-- Exercise description --
Set down without change every line from the line that contains "Click the clipboard copy icon" through the end of the listing, and only those lines. No pictures.

+ + + +

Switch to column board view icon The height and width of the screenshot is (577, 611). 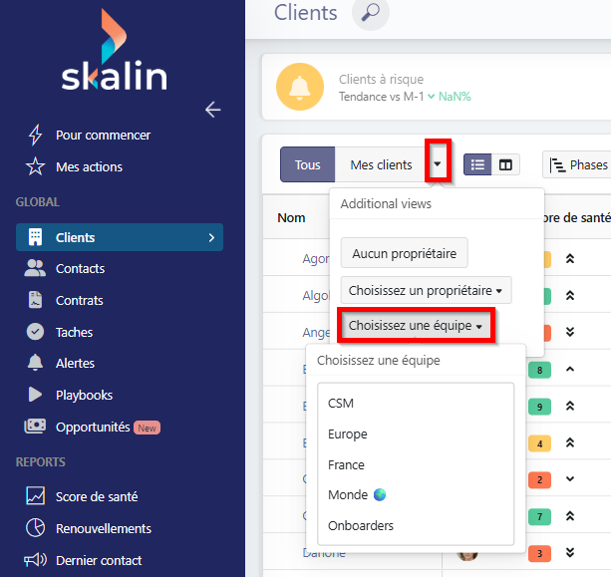506,164

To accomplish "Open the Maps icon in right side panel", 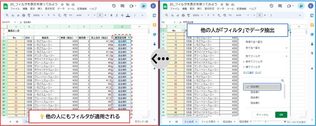I will tap(312, 54).
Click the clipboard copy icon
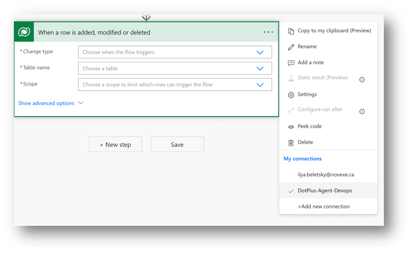The height and width of the screenshot is (254, 412). 291,31
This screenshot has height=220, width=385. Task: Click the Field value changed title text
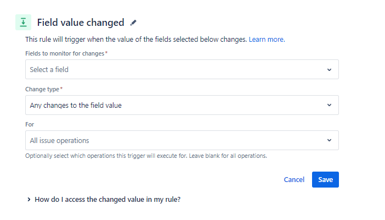[x=81, y=23]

+ + + +

-- Exercise result --
Click the clipboard copy icon
The height and width of the screenshot is (254, 412). 291,31
This screenshot has height=220, width=385. Task: Click the Field value changed title text
[x=81, y=23]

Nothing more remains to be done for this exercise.